#### [Activities]
**A)** Please rewrite the Israeli economy text from "Government policy overall, she" up to and including "situation in 2020.", swapping "households" for "families".
**B)** According to the Israeli economy text, what GDP growth rate is projected for 2022?

#### [Given text]
This structure of the economy made Israel “relatively more resilient to the shock of the pandemic.”

“In 2021, we saw a strong and rapid recovery, in the growth numbers, in the rapid decline of unemployment, in tax collections. And when we look at where we are by the third quarter of 2021, we were already at GDP per capita at 2% higher than the level before the pandemic. Many advanced economies did not reach their pre-pandemic GDP per capita numbers. Our relative situation has been good, when we look at the macro [level],” she said.

Tourism workers protest government policies outside Ben Gurion International Airport, on December 13, 2021. (Avshalom Sassoni/Flash90)

However, she acknowledges that “different groups have been affected differently by the pandemic. The sectors most affected were those where people with lower income tend to work and the sectors that actually enjoyed very strong demand, which is high-tech… employed ‘stronger’ populations with higher wages. So the shock accentuates the income inequality and the income gaps, which were high before the pandemic, are even higher now.”

The current recovery track suggests that 2021 “ended with a growth rate of around 6.5% and 2022 GDP growth is projected to be 5.5%. These are subject to high uncertainty because we don’t know how severe the impact of the Omicron wave will be. If it’s relatively short, a few weeks, the macroeconomic effects will be relatively modest, partly because we learned how to operate under the waves of the pandemic. And if it’s short, the effect will be modest. If it’s for long — a few months — and if we end up having some closures, the effect will be more severe.”

“Even if we have closures, they will be more tailored and some sectors will continue to operate… We learned how to deal, to some extent, with the pandemic but still in sectors like commerce, restaurants, tourism — if the wave is long, it will certainly have a severe decline in activity,” added Flug.

Government policy overall, she said, “has been supportive of households and businesses that have been affected,” comparing the support to that given by governments in the average advanced economy.

“After a little bit of hesitation at the beginning, when you look at all the programs together, they were quite effective in limiting the decline in disposable incomes of households, both for employees and the self-employed,” she explained.

Flug said that the current environment, though uncertain, is quite removed from the situation in 2020.

#### [Entries provided]
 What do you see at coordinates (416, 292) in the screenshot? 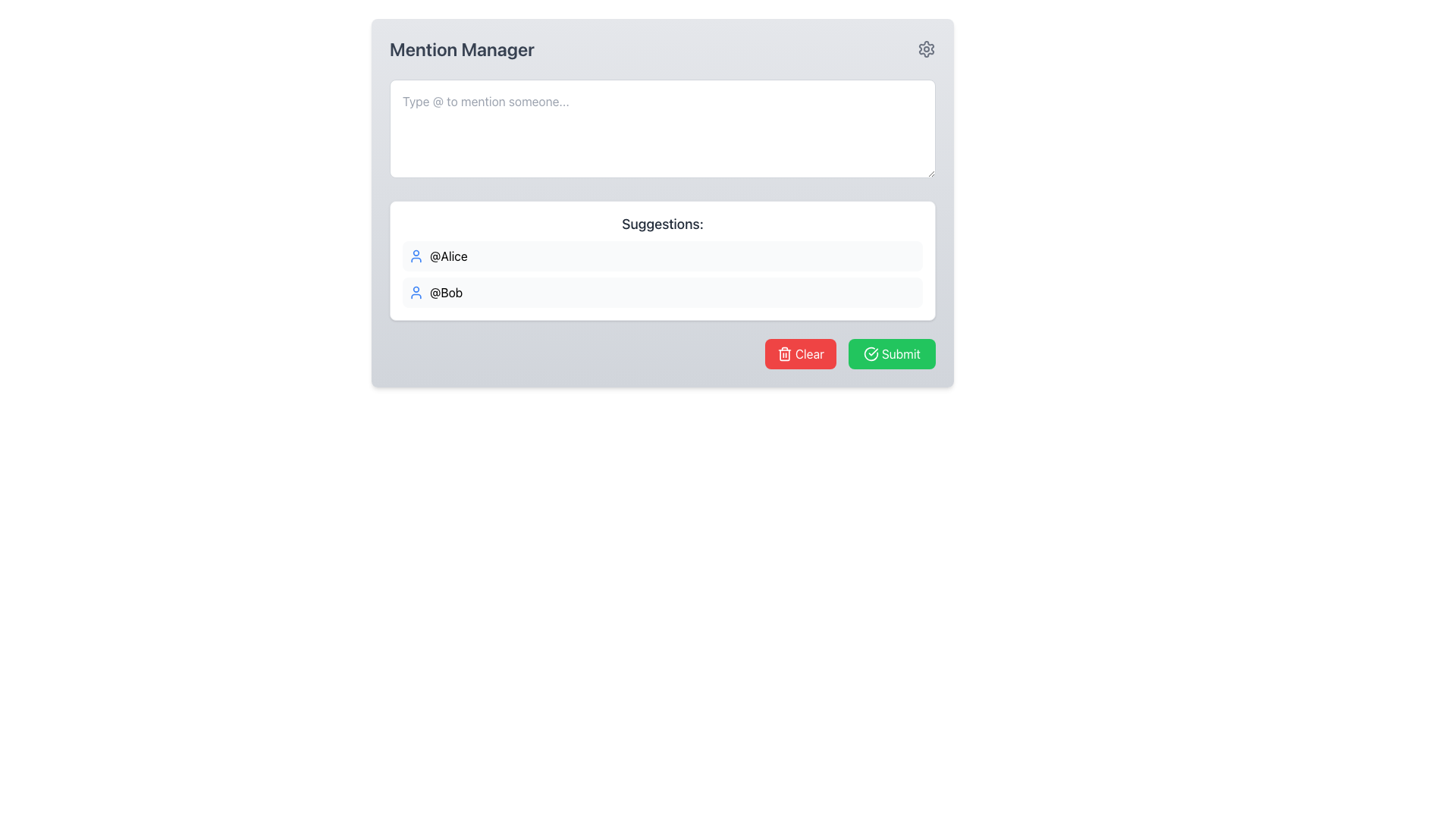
==
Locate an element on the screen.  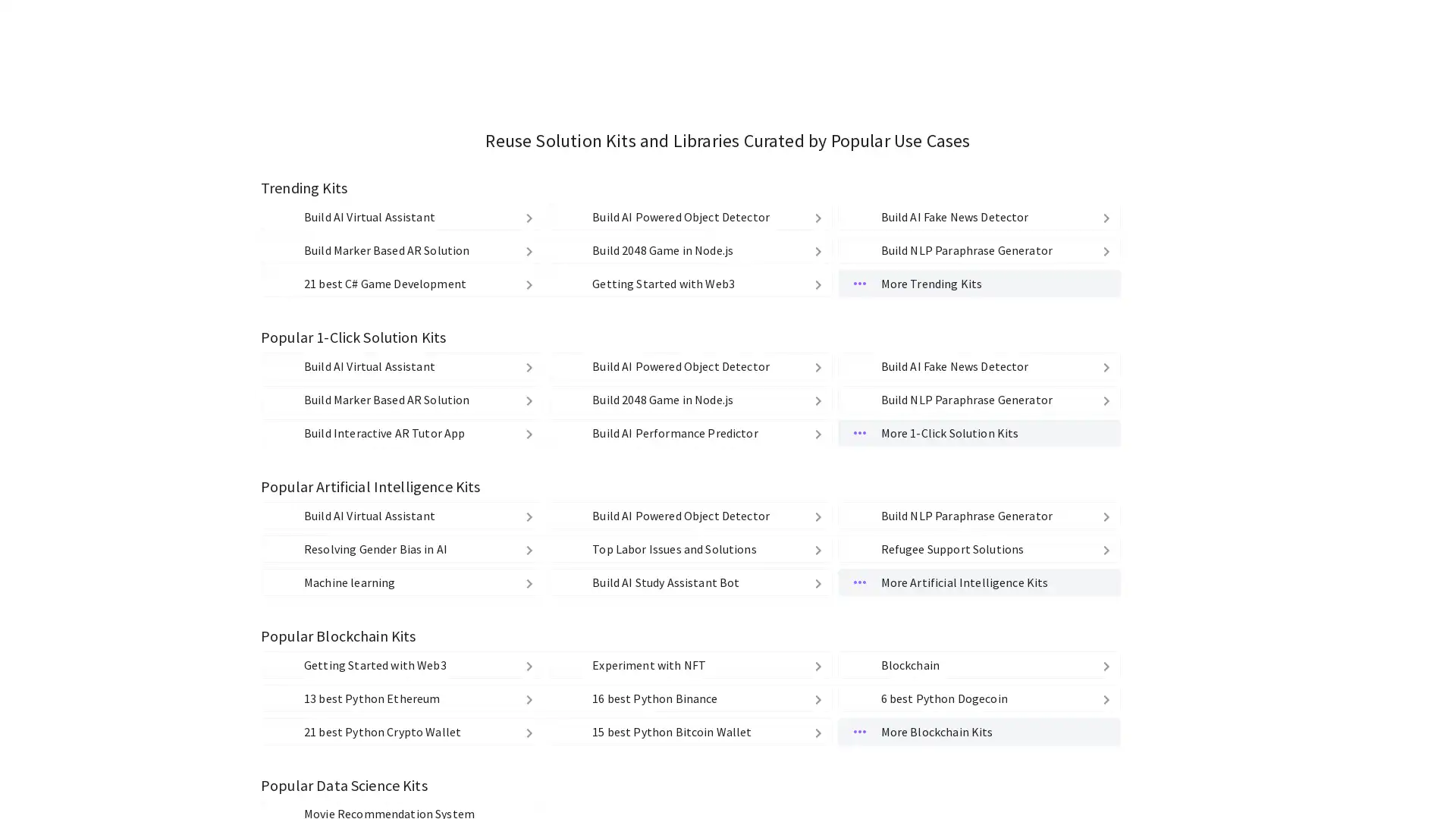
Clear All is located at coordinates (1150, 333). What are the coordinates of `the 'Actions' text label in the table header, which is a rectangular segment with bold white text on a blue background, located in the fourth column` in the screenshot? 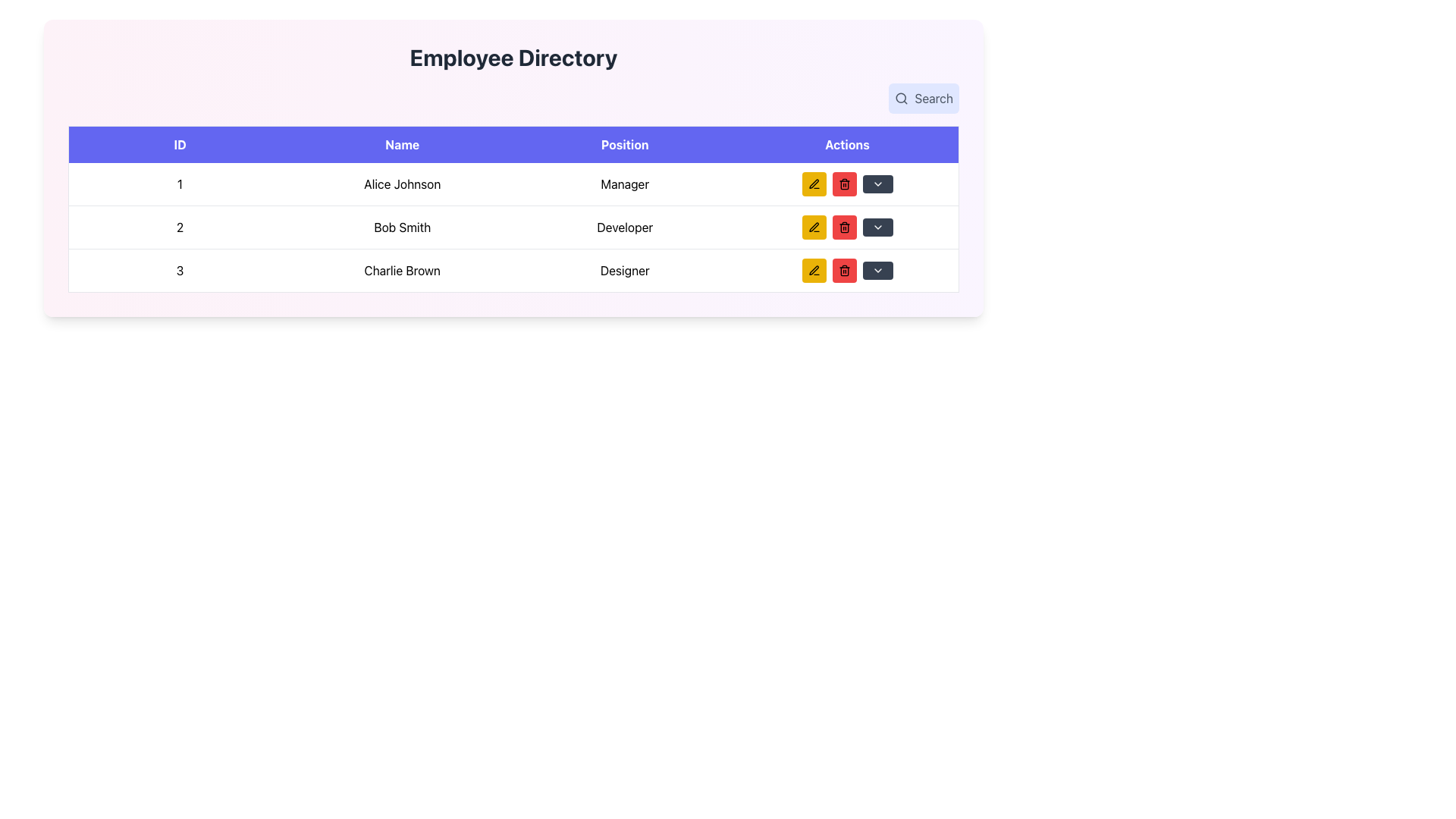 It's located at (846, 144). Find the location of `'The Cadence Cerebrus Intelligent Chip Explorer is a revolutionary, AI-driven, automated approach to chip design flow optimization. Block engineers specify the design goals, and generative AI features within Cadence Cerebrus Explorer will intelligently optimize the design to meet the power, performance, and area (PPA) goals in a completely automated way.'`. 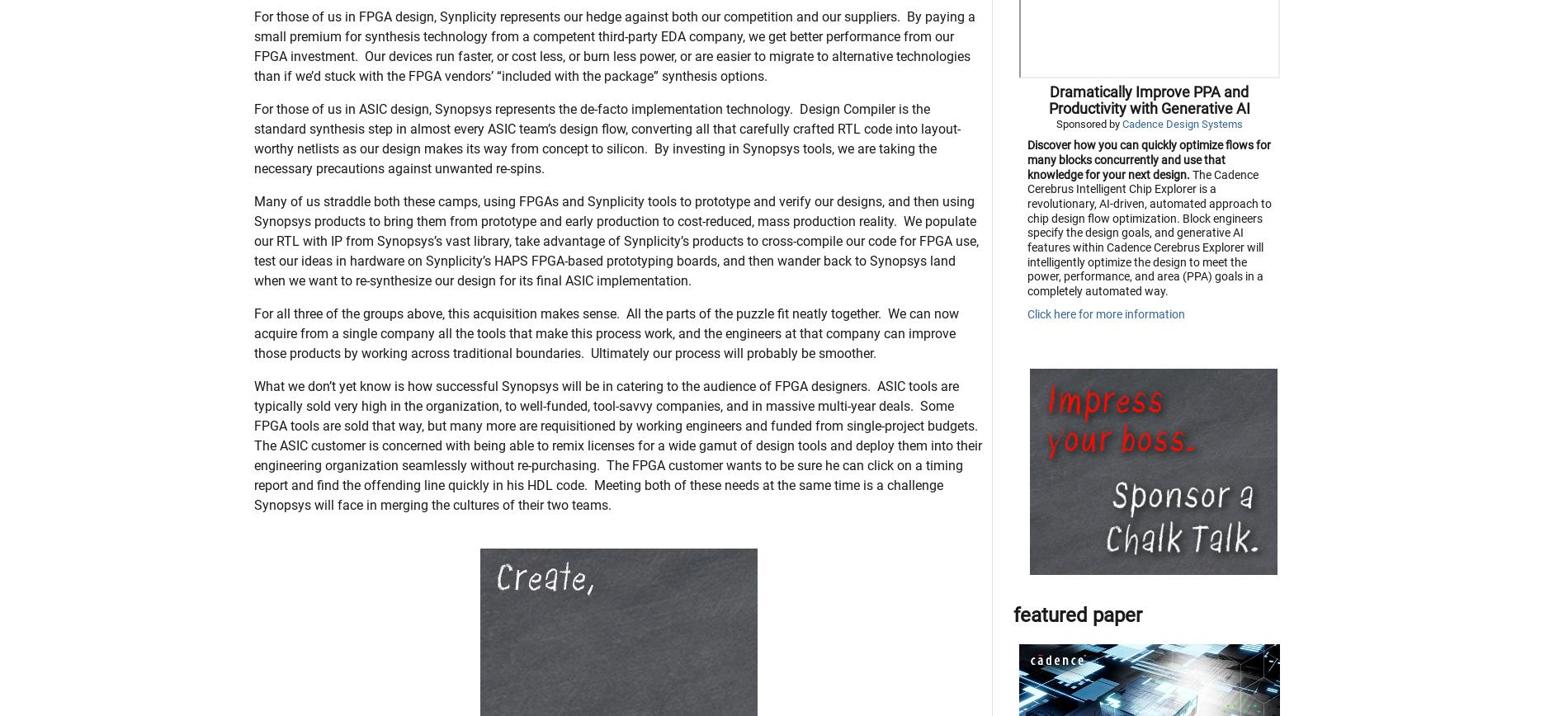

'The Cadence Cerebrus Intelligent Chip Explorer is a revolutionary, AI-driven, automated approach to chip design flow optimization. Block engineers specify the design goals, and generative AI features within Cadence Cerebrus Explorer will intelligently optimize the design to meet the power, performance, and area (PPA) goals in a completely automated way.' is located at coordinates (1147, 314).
* * *
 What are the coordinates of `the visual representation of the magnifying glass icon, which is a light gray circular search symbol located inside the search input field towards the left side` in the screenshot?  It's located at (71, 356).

#### [Responses by task]
**A)**
Government policy overall, she said, “has been supportive of families and businesses that have been affected,” comparing the support to that given by governments in the average advanced economy.

“After a little bit of hesitation at the beginning, when you look at all the programs together, they were quite effective in limiting the decline in disposable incomes of families, both for employees and the self-employed,” she explained.

Flug said that the current environment, though uncertain, is quite removed from the situation in 2020.

**B)** 5.5%